Other configurations and operations are the same as those in the first example described above, and therefore, the same reference numerals are given to the same parts, and duplicate description will be omitted.
[0022]
Next, FIG. 4 shows a third example of the embodiment of the present invention. In the case of the present example, unlike the case of the above-described first example, the inner seal lip 13b is moved in the direction toward the inner side in the axial direction (left side in FIG. 4) of the rolling bearing 6 (see FIG. 6) toward the leading edge. Tilted. In the case of such a present example, the grease sealed inside the rolling bearing 6 makes the sliding between the leading edge of the intermediate seal lip 12a and the outer seal lip 11 and the slinger 2 different from the case of the first example described above. It becomes difficult to be supplied to the contact portion.

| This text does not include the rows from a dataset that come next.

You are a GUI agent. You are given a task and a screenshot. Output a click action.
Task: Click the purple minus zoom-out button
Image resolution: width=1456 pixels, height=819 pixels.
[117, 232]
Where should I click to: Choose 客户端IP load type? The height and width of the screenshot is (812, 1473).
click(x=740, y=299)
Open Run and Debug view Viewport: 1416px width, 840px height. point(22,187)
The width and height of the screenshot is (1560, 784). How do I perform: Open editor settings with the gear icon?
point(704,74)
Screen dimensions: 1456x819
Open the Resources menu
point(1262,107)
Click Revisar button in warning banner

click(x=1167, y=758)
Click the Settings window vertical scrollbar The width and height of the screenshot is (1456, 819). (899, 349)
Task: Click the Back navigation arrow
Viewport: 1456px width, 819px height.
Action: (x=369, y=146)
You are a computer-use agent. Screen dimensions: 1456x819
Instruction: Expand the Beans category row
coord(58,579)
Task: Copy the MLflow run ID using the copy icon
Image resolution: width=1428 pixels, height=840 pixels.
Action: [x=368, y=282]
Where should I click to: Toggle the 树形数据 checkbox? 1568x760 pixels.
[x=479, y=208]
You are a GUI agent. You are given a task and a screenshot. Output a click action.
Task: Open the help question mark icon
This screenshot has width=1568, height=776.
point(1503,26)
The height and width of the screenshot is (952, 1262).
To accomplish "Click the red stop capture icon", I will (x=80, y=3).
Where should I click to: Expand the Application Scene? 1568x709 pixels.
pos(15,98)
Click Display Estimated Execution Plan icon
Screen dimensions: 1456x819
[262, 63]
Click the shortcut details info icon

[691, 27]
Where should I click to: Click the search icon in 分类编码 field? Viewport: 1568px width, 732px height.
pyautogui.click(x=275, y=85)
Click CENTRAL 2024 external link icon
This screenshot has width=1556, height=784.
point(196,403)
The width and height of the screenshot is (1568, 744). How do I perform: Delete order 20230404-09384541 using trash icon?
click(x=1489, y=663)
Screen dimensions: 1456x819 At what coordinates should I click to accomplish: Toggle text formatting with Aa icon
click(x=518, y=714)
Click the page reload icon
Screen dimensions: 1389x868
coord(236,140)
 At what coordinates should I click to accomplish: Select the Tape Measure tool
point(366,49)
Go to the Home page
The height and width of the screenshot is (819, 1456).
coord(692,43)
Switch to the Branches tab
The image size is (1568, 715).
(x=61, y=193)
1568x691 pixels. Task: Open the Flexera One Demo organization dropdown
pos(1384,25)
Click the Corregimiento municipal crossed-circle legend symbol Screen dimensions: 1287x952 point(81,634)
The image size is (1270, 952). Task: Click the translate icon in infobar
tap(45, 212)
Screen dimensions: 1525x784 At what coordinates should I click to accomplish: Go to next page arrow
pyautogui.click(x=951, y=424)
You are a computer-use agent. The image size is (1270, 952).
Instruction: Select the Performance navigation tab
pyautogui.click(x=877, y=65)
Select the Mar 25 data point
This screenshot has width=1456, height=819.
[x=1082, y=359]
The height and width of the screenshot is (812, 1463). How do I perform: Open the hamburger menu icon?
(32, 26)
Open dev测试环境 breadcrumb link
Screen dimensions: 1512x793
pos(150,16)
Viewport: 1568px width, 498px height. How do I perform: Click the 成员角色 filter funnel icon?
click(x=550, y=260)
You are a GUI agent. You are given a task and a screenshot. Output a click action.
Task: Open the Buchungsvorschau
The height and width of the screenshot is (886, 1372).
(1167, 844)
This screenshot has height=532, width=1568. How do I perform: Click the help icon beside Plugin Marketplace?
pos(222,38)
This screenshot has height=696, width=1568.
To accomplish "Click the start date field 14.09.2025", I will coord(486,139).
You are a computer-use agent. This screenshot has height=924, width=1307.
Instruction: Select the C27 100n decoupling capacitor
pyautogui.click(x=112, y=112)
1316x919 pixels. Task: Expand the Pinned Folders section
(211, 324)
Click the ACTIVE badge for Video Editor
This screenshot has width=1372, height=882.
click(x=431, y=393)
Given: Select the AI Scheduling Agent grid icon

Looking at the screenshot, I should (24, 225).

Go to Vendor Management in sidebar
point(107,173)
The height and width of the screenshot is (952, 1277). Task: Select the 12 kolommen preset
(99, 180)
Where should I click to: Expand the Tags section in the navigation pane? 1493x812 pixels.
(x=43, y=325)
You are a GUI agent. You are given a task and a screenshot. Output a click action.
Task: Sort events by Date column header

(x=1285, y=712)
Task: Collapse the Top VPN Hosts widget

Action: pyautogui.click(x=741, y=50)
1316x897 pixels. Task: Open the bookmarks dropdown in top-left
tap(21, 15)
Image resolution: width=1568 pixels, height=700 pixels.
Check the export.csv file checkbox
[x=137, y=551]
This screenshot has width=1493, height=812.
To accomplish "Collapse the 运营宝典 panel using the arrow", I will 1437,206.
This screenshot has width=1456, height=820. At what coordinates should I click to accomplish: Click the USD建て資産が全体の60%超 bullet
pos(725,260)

However, in the case of this example, while preventing the interference between the thick portion 18 of the intermediate seal lip 12a and the inner seal lip 13b, the total length of the inner seal lip 13b is increased, and the center axis of the cored bar 1 is increased. Can be increased with respect to an imaginary plane orthogonal to.
Other configurations and operations are the same as those of the first example shown in FIGS. 1 and 2 described above, and therefore, the same reference numerals are given to the same parts, and duplicate description will be omitted.
[0023]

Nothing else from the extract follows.